[WHAT TO PRODUCE]
Rewrite the part of the entries that opens with the line containing "You are a GUI" and runs through the last entry, keeping the request text and shifting every answer coordinate up by 74. Omit the pictures.

[PROVIDED DATA]

-------

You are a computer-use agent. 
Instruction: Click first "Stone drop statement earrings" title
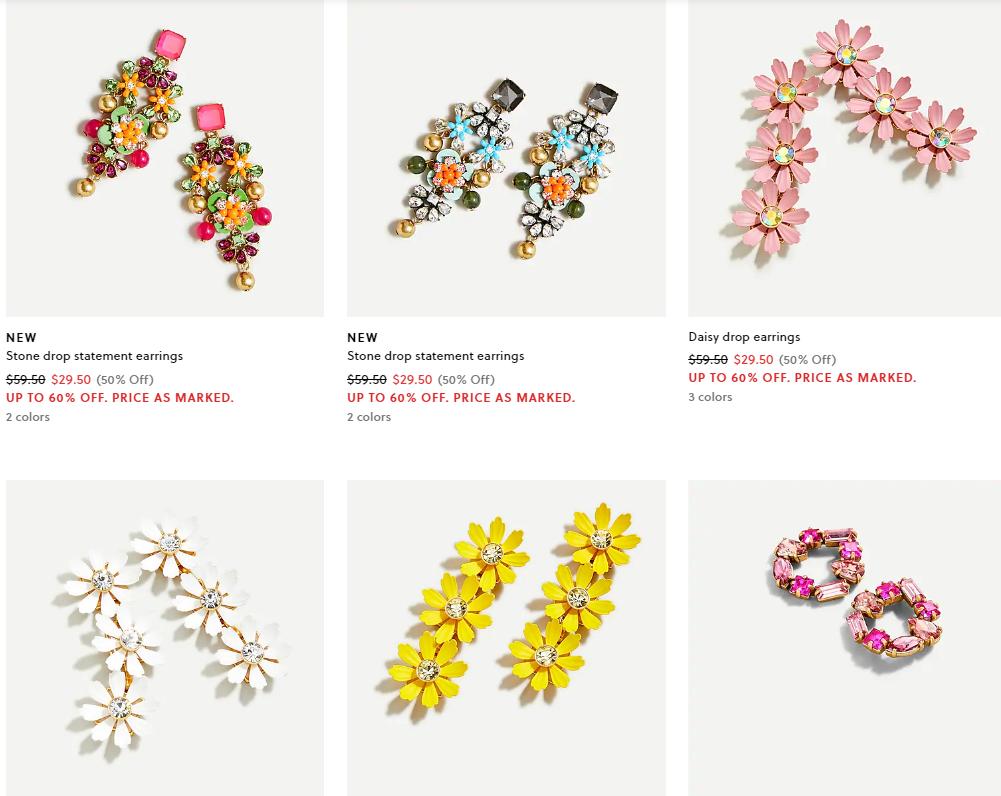pyautogui.click(x=94, y=356)
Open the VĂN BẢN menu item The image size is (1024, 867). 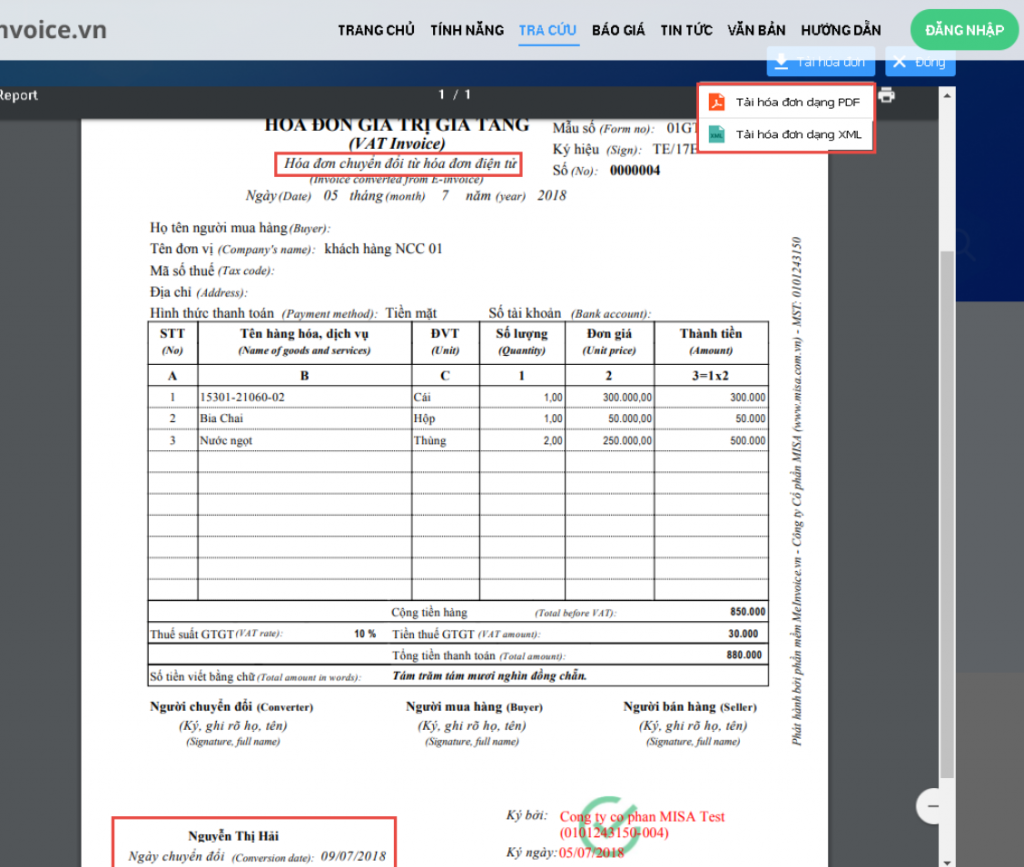tap(756, 30)
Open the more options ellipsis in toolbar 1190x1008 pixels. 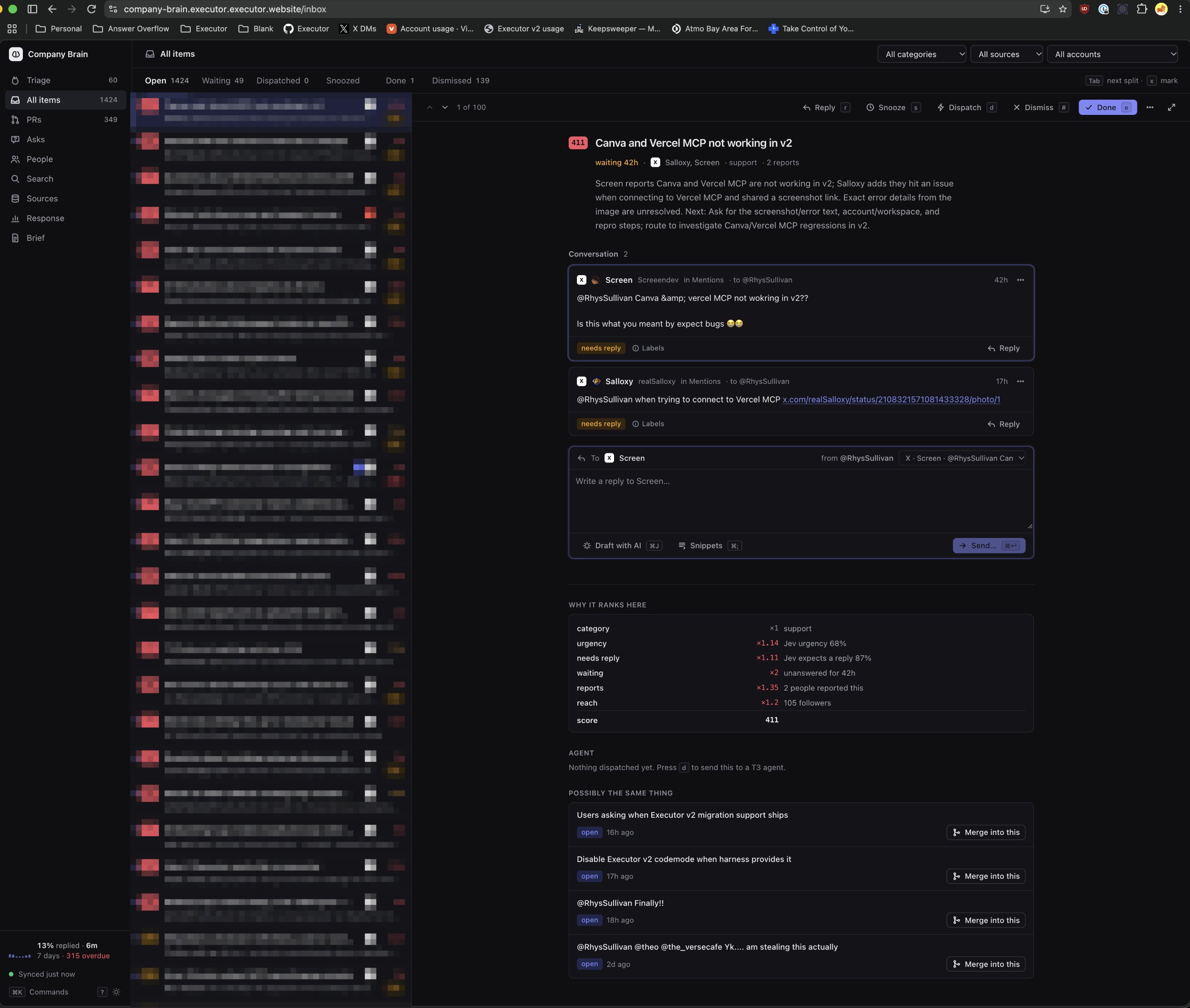[1149, 107]
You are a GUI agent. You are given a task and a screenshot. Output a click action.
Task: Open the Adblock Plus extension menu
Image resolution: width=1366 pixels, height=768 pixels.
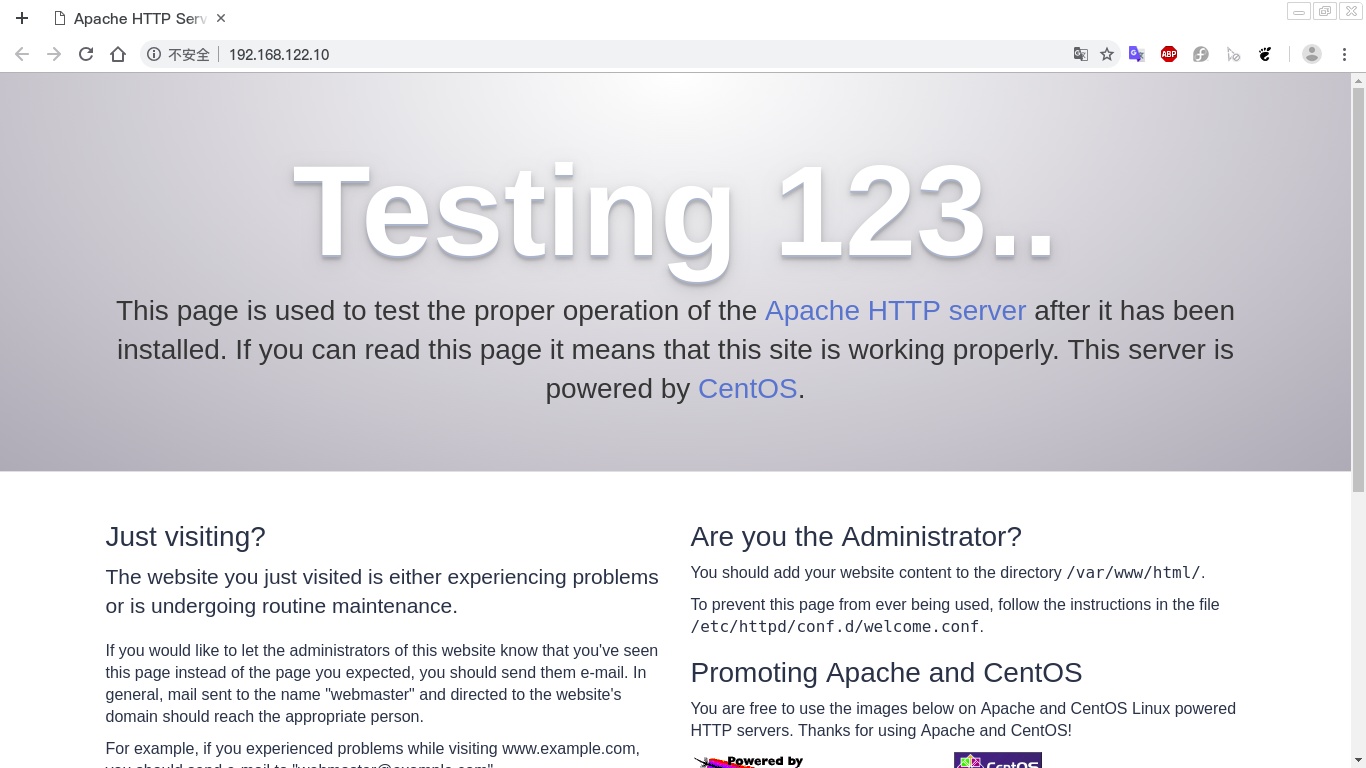pyautogui.click(x=1169, y=54)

-------

[SOLUTION TO THIS EXERCISE]
You are a GUI agent. You are given a task and a screenshot. Output a click action.
Task: Open the Adblock Plus extension menu
Image resolution: width=1366 pixels, height=768 pixels.
pyautogui.click(x=1243, y=128)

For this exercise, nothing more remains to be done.